# EXTRAIT DU TEXTE:
•••

Chroniques

Grave Pleasures – Dreamcrash

Un premier méfait intitulé “Climax” (2013) et un changement de nom (de Beastmilk à Grave Pleasures) plus tard, le quatuor nous revient avec un deuxième album, “Dreamcrash”. Malgré une notoriété timide mais ascendante, Grave Pleasures a tout du groupe qui s’apprête à exploser à la face du monde, un peu comme ses voisins de chez Ghost. D’ailleurs, le CV des musiciens a de quoi faire rêver : l’Anglais Mat Kvohst McNerney, également à la tête d’Hexvessel et créateur de la formation norvégienne black metal Dodheimsgard, le Finlandais Juho Vanhanen qui officie toujours dans le combo de black metal expérimental Oranssi Pazuzu, la guitariste suédoise Linnéa Olsson qui a joué dans The Oath et enfin le Suédois Uno Bruniusson, batteur chez In Solitude, qui a maintenant splitté. Deux Suédois, un Finlandais et un Anglais sont sur un bateau.

•••

# CONSIGNE:
Recopiez le passage de la chronique sur Grave Pleasures, de « Grave Pleasures – » jusqu'à « sur un bateau. » inclus, en substituant « second album » à « deuxième album ». Les lignes de données qui suivent proviennent d'une autre source que la chronique.

# DONNÉES FOURNIES:
•••

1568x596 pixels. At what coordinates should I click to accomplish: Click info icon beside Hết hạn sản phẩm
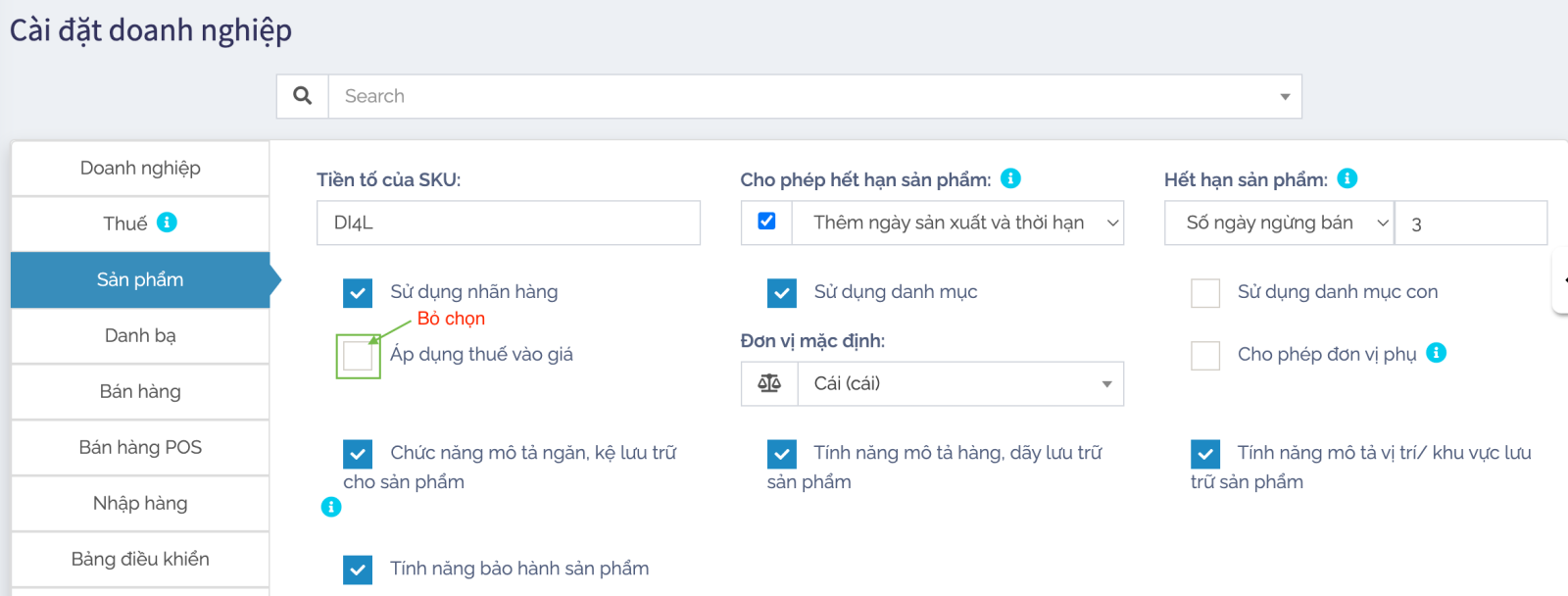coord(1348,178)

•••

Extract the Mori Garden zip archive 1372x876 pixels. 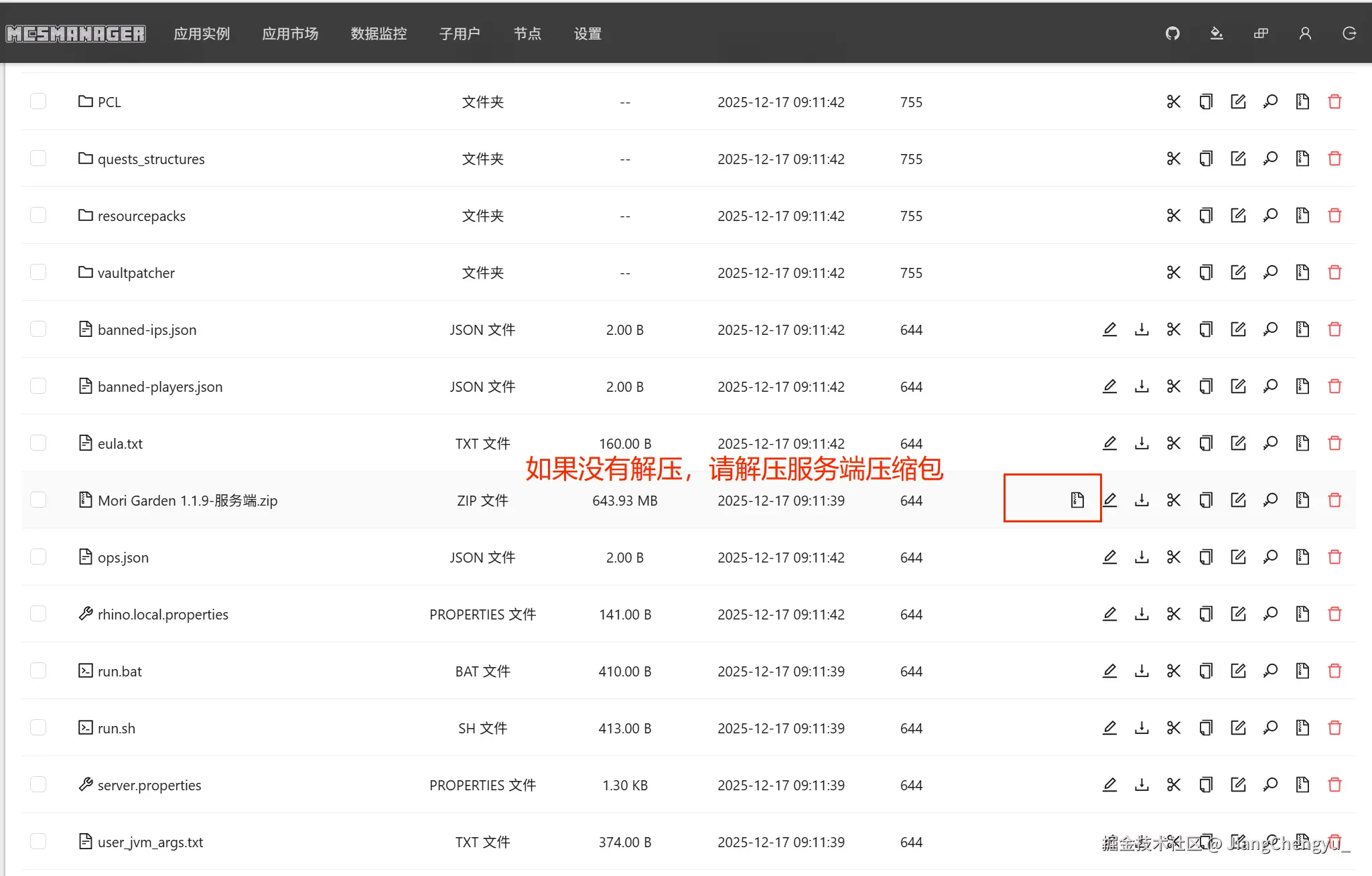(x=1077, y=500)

•••

# RÉPONSE COMPLÈTE:
Grave Pleasures – Dreamcrash

Un premier méfait intitulé “Climax” (2013) et un changement de nom (de Beastmilk à Grave Pleasures) plus tard, le quatuor nous revient avec un second album, “Dreamcrash”. Malgré une notoriété timide mais ascendante, Grave Pleasures a tout du groupe qui s’apprête à exploser à la face du monde, un peu comme ses voisins de chez Ghost. D’ailleurs, le CV des musiciens a de quoi faire rêver : l’Anglais Mat Kvohst McNerney, également à la tête d’Hexvessel et créateur de la formation norvégienne black metal Dodheimsgard, le Finlandais Juho Vanhanen qui officie toujours dans le combo de black metal expérimental Oranssi Pazuzu, la guitariste suédoise Linnéa Olsson qui a joué dans The Oath et enfin le Suédois Uno Bruniusson, batteur chez In Solitude, qui a maintenant splitté. Deux Suédois, un Finlandais et un Anglais sont sur un bateau.